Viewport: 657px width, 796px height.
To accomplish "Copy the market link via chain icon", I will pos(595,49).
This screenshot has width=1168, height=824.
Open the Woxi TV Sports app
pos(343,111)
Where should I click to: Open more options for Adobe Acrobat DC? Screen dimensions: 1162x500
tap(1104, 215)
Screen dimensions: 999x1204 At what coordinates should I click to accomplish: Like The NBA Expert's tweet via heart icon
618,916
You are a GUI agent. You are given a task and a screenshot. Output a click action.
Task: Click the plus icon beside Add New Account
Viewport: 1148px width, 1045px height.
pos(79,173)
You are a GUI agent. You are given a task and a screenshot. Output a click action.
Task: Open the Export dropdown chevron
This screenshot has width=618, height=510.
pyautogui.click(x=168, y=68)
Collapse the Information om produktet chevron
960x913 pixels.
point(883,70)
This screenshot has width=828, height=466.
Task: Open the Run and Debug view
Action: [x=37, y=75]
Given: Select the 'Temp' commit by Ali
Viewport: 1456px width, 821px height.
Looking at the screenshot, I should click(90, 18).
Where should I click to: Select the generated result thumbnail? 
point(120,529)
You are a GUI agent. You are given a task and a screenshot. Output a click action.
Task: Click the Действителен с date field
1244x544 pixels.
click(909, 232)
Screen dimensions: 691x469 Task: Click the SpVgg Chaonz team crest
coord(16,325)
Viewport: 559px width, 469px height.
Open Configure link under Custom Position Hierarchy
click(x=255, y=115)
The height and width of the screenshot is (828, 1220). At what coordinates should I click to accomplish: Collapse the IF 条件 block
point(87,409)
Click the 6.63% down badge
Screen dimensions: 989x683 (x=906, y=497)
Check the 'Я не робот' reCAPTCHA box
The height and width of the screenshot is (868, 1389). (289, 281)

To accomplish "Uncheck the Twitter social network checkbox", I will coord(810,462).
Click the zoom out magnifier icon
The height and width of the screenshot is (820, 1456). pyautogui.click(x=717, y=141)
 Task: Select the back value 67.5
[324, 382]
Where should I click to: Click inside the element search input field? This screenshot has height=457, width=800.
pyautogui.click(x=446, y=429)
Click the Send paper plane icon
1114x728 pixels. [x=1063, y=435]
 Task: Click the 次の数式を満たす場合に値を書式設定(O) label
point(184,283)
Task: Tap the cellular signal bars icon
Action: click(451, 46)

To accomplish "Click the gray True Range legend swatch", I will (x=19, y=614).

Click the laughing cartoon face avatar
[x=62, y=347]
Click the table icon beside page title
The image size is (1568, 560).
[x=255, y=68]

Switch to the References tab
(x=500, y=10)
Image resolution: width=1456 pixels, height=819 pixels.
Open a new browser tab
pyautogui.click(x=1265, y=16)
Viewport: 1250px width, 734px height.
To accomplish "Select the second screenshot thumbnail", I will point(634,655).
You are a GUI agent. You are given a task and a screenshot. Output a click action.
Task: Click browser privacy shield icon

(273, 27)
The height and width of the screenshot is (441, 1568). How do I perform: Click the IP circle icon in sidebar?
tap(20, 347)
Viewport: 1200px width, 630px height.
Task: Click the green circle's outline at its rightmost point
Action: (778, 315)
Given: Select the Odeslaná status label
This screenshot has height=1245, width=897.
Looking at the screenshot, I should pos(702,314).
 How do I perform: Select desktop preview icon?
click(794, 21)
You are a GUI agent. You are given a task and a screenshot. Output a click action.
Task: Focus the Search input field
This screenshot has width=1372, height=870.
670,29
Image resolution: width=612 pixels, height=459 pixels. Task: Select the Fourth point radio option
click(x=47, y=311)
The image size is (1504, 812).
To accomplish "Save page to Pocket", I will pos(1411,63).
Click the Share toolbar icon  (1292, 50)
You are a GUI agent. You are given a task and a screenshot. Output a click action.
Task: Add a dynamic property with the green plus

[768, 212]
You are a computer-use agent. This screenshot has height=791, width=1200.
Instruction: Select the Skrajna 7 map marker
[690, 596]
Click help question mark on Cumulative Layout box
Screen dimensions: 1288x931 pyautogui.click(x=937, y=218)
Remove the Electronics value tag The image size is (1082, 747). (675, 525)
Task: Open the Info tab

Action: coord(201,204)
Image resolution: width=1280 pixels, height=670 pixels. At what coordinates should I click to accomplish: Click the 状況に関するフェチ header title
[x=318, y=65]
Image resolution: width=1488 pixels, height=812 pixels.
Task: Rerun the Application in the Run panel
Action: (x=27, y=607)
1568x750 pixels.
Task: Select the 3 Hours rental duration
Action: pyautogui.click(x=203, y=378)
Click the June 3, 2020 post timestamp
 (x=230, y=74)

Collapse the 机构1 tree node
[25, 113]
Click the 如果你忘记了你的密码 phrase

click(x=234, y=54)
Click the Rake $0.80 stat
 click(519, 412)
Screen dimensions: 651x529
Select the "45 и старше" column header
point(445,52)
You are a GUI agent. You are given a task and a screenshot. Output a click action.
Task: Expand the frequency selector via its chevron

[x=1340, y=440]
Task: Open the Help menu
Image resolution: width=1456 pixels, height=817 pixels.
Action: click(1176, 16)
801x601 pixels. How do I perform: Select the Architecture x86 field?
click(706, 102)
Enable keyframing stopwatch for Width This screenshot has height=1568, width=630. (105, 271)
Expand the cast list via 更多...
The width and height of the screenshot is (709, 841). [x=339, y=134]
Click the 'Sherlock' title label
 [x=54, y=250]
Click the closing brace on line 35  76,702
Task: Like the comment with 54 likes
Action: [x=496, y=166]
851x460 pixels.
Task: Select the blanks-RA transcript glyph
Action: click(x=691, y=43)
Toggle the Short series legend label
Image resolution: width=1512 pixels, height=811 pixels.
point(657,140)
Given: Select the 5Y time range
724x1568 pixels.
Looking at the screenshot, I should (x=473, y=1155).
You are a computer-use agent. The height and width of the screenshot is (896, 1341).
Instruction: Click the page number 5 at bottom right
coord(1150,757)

◇ ◇ ◇

REQUIRED TASK — Arrange the lines of the listing above, from the line containing "Click the Share" through the line containing "Remove the Electronics", inclusive, as a Markdown table with the columns Row and Line. Number the rows in order and leave out blank lines.

REPLY TO THE TASK —
| Row | Line |
|---|---|
| 1 | Click the Share toolbar icon  (1292, 50) |
| 2 | You are a GUI agent. You are given a task and a screenshot. Output a click action. |
| 3 | Task: Add a dynamic property with the green plus |
| 4 | [768, 212] |
| 5 | You are a computer-use agent. This screenshot has height=791, width=1200. |
| 6 | Instruction: Select the Skrajna 7 map marker |
| 7 | [690, 596] |
| 8 | Click help question mark on Cumulative Layout box |
| 9 | Screen dimensions: 1288x931 pyautogui.click(x=937, y=218) |
| 10 | Remove the Electronics value tag The image size is (1082, 747). (675, 525) |